# Your goal
Check every line below, and copy those that include "computer".

# Supplied material
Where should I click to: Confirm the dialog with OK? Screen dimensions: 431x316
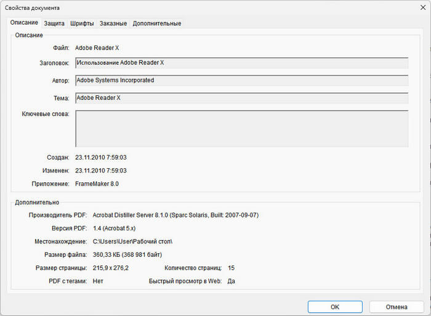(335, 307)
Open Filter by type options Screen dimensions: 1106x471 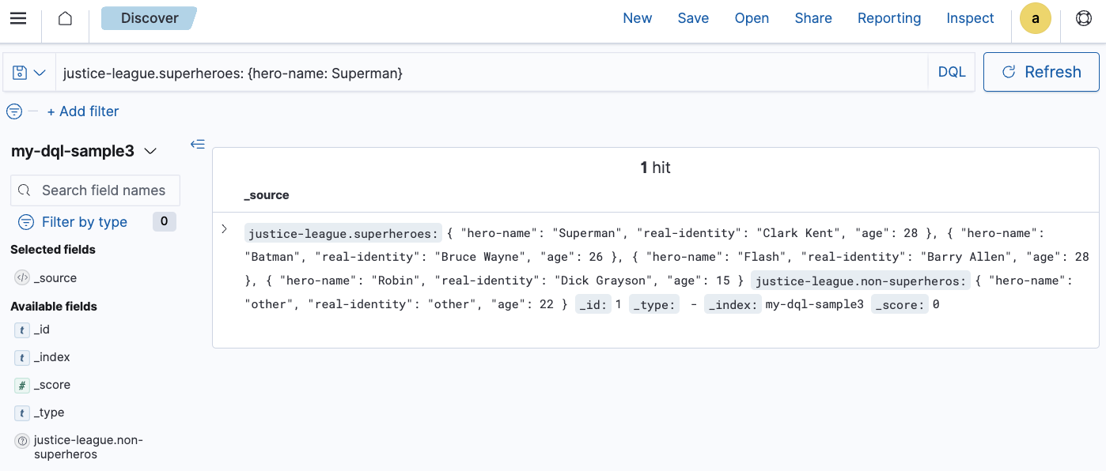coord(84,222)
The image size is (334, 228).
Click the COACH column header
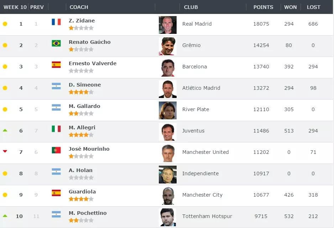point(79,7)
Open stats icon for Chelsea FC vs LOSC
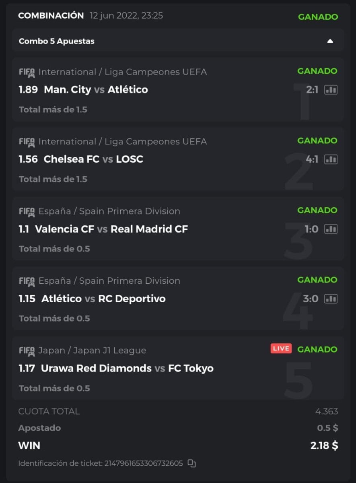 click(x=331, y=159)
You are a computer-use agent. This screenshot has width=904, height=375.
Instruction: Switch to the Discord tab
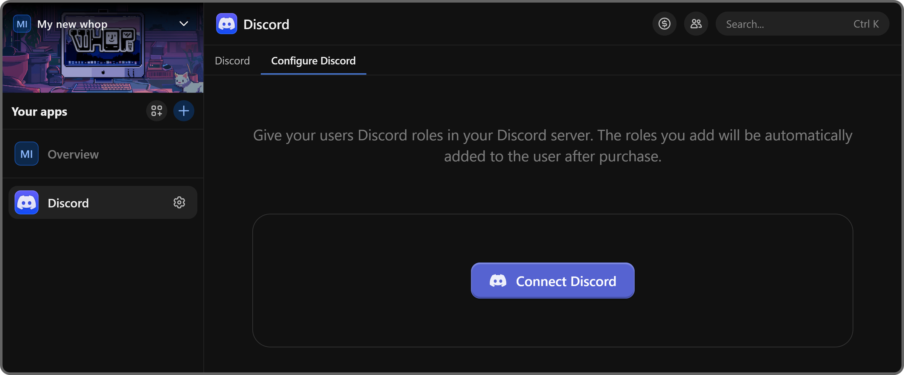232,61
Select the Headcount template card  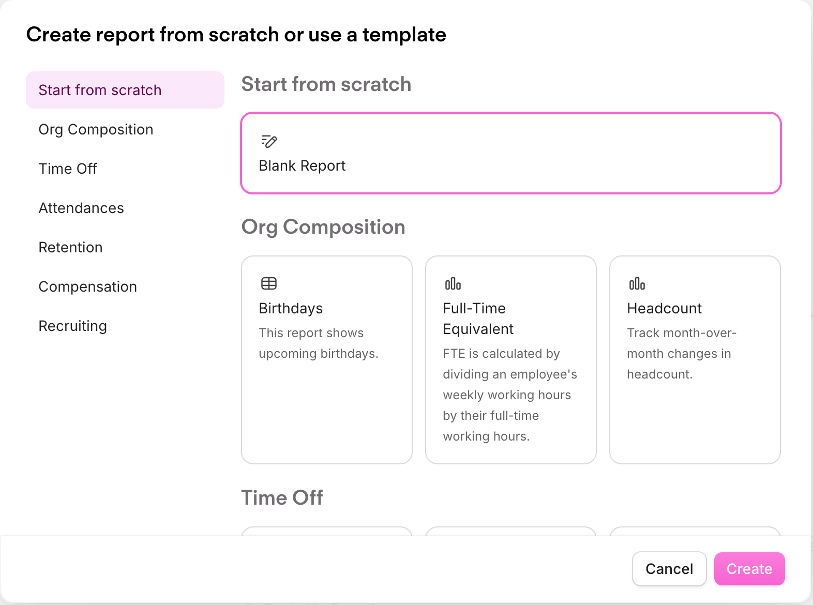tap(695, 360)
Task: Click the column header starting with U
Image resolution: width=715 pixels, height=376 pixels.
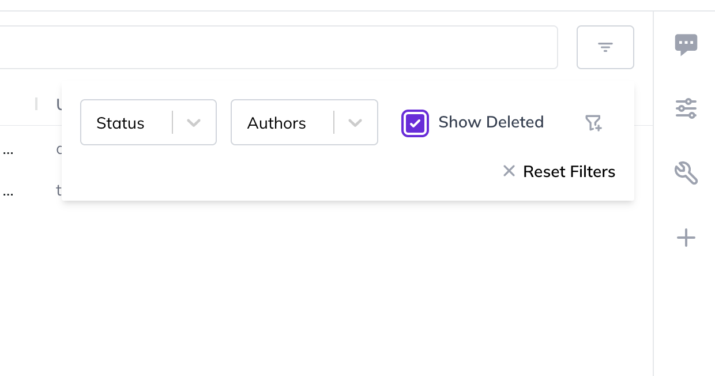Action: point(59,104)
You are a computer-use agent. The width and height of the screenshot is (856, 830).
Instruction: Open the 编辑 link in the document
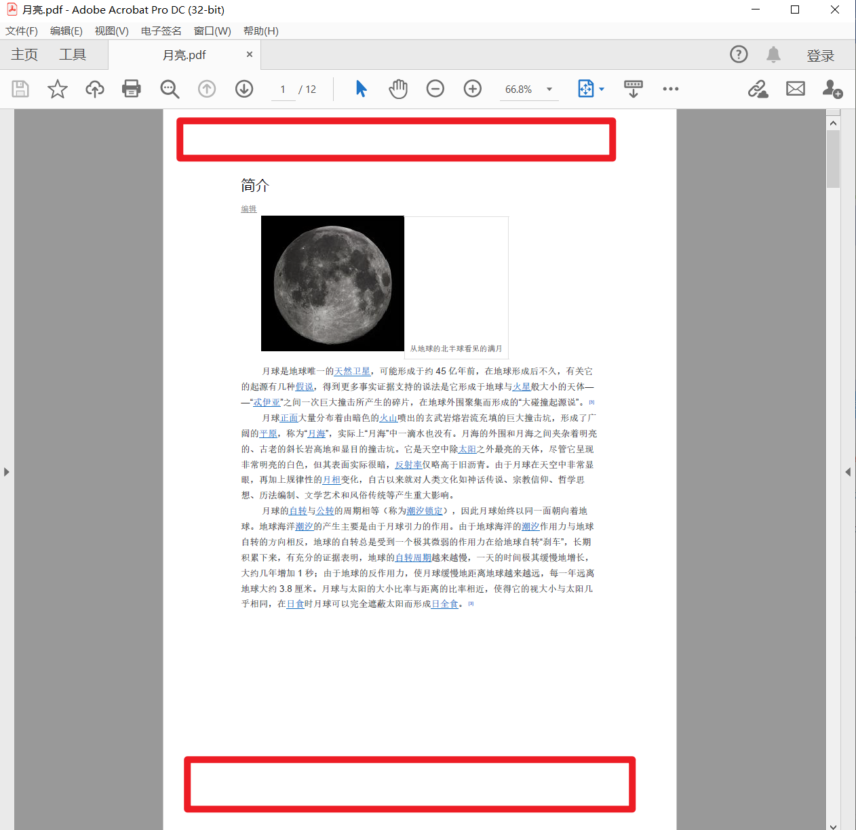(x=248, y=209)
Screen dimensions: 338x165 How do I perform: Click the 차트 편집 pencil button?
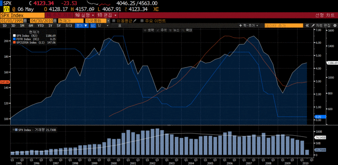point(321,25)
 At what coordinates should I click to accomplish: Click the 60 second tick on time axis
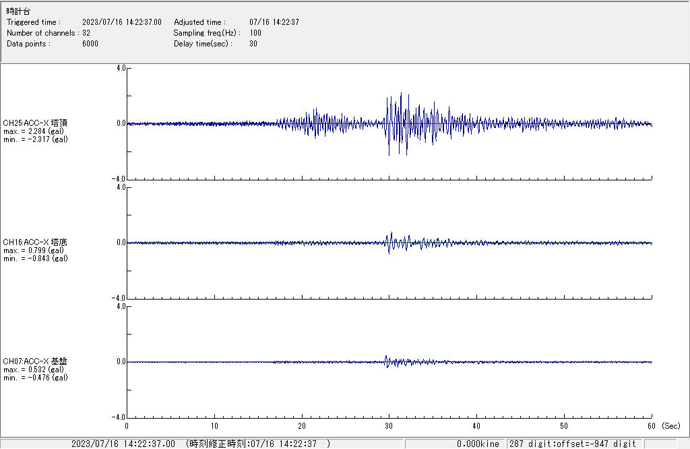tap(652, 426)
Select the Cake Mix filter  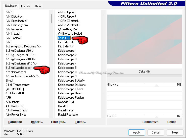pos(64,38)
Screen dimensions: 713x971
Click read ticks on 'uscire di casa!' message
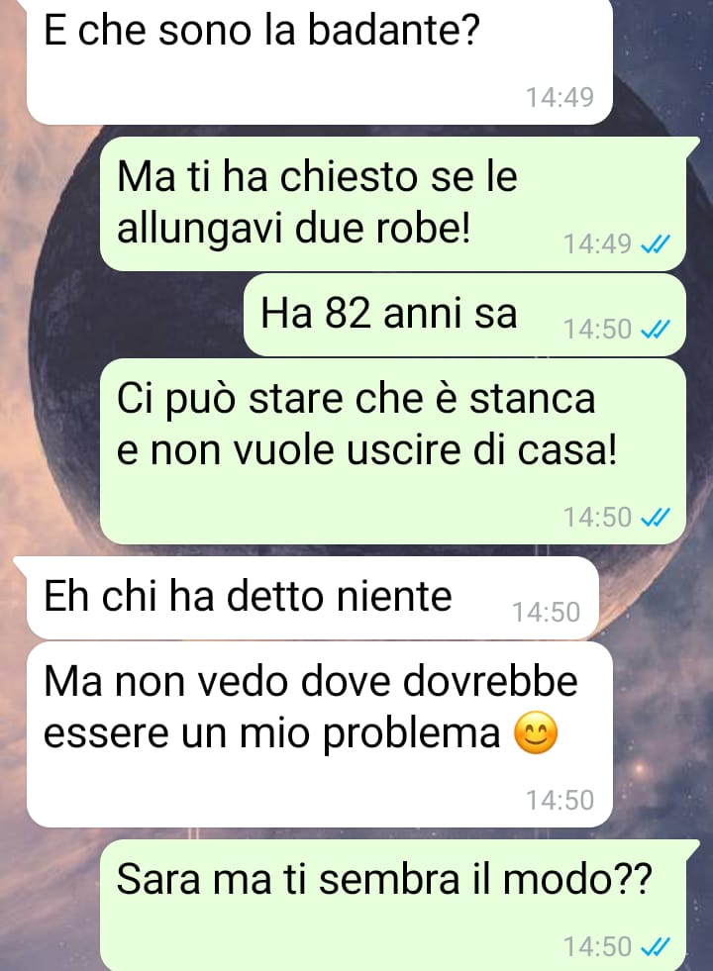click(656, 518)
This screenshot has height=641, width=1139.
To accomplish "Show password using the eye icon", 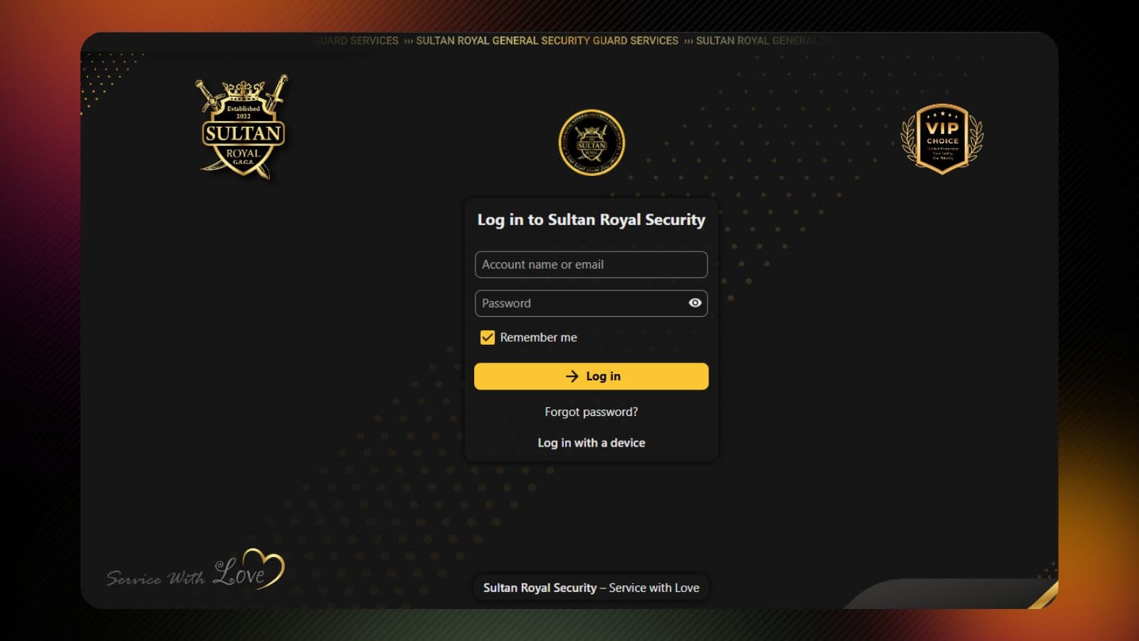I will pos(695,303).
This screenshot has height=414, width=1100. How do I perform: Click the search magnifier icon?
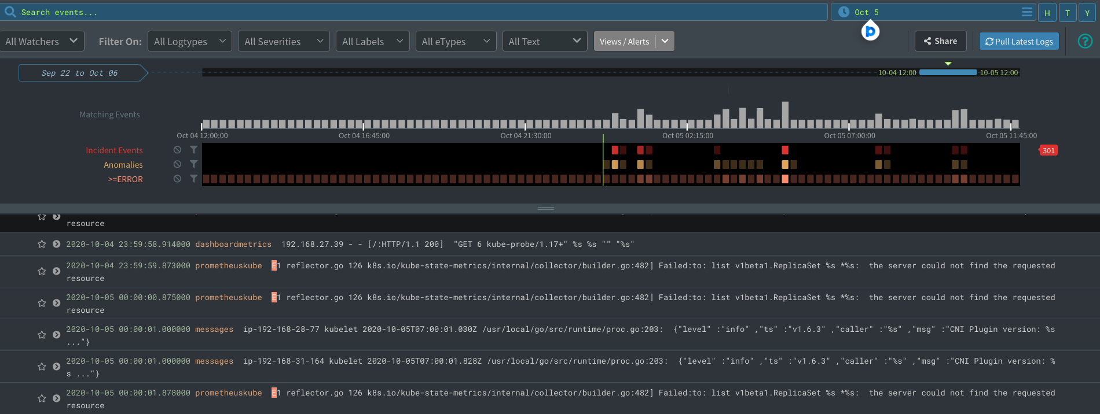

# Solution to this exercise
You are a computer-use agent. This screenshot has width=904, height=375.
You are a computer-use agent. The width and height of the screenshot is (856, 830).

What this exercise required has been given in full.